If a school is struggling to remove an aggressive parent from the property, there is also the option of invoking the Inclosed Lands Protection Act (NSW) which stipulates that a school can require somebody to leave if they’re conducting themselves “in such a manner as would be regarded by reasonable persons as being, in all the circumstances, offensive.”

If the parent’s behaviour warrants more long-term action, there are a number of legal options open to schools.

“Some parent behaviour gets so bad that it may be an implication that the parent is causing a risk to the safety of a child – whether their own or someone else’s – and that might trigger a reporting obligation,” Seemann said.

AVOs an option for threatened principals

Schools could also potentially assist a person (eg. principal, teacher or parent) to file for an Apprehended Violence Order (AVO) if a parent’s behaviour became too aggressive.

“Let’s say a parent is threatening the principal, the principal could seek an AVO which would say the person they fear can’t be within a kilometre of the principal, including school grounds,” she said.

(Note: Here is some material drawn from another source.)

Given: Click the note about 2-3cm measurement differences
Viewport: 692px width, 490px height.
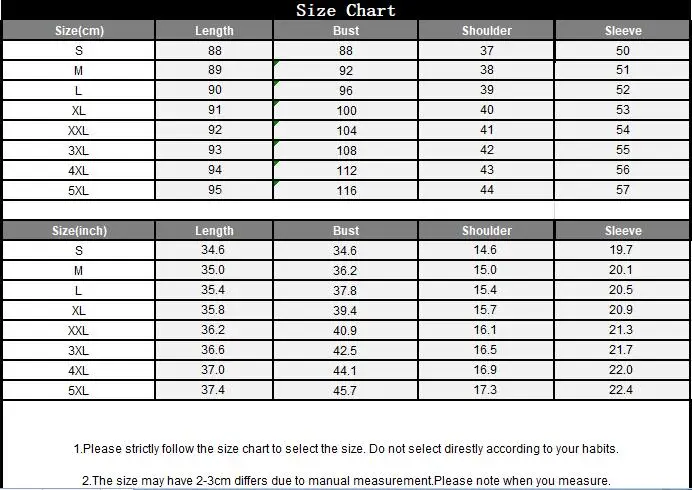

While those options are available to both private and public schools, Seemann says private schools have even more freedom to handle unacceptable behaviour as they’re able to write their own enrolment agreements.

“If you’re a private school, you’ve got the option of banning the parent or ultimately even expelling the child based on a written enrolment contract – that’s the most fundamental power that a private school has that a state school doesn’t have,” she said.

Seemann added that private schools can include a clear set of expectations for parents in their enrolment agreements – if those expectations are breached, the relationship can be terminated.

“Like any kind of disciplinary or management process, it’s about saying; ‘We told you what we expected, you didn’t do what we expected, you’ve broken the rules so how are we doing to deal with that?’” she said.